The temperature of the air is 20.0 degrees Celsius when a tourist drops a coin into a wishing well. She hears the splash 5.30 s after drops the coin. If air resistance is ignored, how deep is the well?
time to fall:
h = .5 g t^2
so t = sqrt (2 g h)
time for sound to rise = h/c
5.3 = h/c + sqrt (2 g h)
sqrt (2 g h) = 5.3 - h/c
2 g h = 5.3^3 - 10.6 (h/c) + h^2/c^2
look up c at 20 deg C
and then solve the quadratic
120
100
To determine the depth of the well, we can use the formula for the distance traveled by an object in free fall:
d = 0.5 * g * t^2
Where:
d = depth of the well
g = acceleration due to gravity (approximately 9.8 m/s^2 on Earth)
t = time
First, let's convert the temperature from Celsius to Kelvin, as it is needed for the speed of sound calculation. The conversion formula is:
K = °C + 273.15
So, 20.0 degrees Celsius is equal to (20.0 + 273.15) = 293.15 Kelvin.
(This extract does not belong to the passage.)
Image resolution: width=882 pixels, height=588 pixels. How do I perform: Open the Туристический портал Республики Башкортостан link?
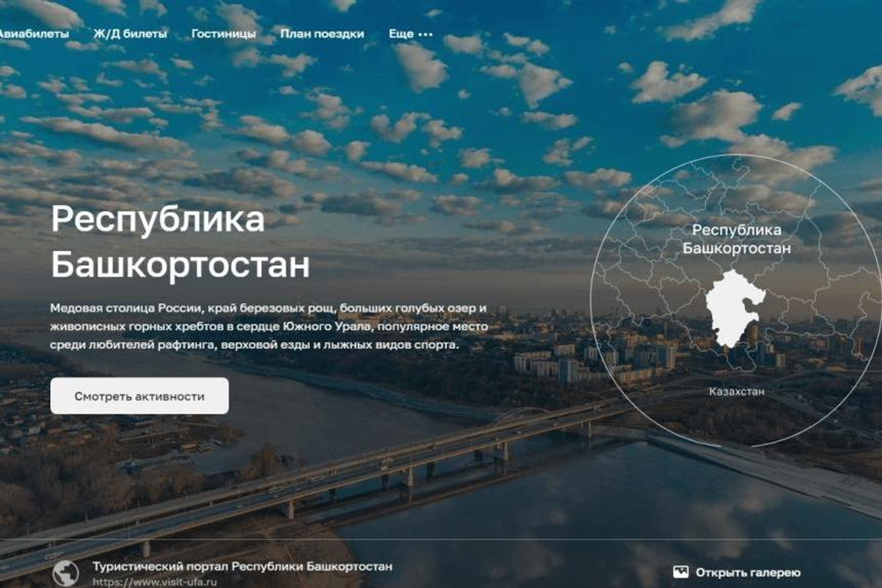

Next, we need to calculate the speed of sound, as this will give us the time it takes for the sound of the splash to reach the tourist. The speed of sound can be approximated using the formula:
v = 331.4 * √(T)
Where:
v = speed of sound in m/s
T = temperature in Kelvin
Substituting the temperature value we calculated earlier:
v = 331.4 * √(293.15)
Now, we can calculate the time taken for the sound to reach the tourist using the formula:
t_sound = distance / speed of sound
Since the distance is the same as the depth of the well, we can rewrite this as:
t_sound = d / v
Finally, we substitute the given values:
5.30 s = d / [331.4 * √(293.15)]
Now, we can solve for the depth (d) of the well by rearranging the equation:
d = 5.30 s * [331.4 * √(293.15)]
Evaluating this expression will give us the solution for the depth of the well in meters.